What you have to do =
Could you write out, word for word, only the lines from the one containing "Image resolution: width=455" through the last line of the data below?

Records supplied =
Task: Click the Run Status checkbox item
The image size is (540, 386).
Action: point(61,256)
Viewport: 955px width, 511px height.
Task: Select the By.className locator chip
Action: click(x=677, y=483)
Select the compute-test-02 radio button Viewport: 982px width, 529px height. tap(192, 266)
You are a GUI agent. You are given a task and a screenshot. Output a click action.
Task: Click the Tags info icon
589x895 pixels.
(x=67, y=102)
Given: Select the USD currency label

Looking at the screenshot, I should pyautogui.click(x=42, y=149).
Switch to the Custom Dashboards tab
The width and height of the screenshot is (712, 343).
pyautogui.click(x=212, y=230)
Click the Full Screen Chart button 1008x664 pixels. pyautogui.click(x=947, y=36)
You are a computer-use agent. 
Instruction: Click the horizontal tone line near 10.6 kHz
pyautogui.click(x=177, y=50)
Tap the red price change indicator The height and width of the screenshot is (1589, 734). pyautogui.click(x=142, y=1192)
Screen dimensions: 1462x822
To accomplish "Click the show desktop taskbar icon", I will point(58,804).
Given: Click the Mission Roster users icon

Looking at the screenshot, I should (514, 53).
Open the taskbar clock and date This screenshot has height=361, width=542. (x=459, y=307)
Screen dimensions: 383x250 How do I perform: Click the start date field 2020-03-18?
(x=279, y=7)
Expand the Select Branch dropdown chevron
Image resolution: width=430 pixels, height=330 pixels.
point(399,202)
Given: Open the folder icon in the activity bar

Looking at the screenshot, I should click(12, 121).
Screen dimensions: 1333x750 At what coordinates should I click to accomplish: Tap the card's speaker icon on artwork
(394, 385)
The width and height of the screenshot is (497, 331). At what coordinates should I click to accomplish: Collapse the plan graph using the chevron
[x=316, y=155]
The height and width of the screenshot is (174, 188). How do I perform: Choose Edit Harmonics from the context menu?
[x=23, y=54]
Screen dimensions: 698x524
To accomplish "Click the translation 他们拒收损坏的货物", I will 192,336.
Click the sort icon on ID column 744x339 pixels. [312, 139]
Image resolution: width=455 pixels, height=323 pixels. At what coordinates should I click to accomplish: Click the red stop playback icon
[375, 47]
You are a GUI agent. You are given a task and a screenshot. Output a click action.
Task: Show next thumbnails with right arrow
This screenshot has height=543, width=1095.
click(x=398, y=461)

Exercise result =
Image resolution: width=455 pixels, height=323 pixels. At what coordinates should I click to accomplish: Click the red stop playback icon
[375, 47]
You are a GUI agent. You are given a task and a screenshot. Output a click action.
Task: Show next thumbnails with right arrow
This screenshot has height=543, width=1095.
click(x=398, y=461)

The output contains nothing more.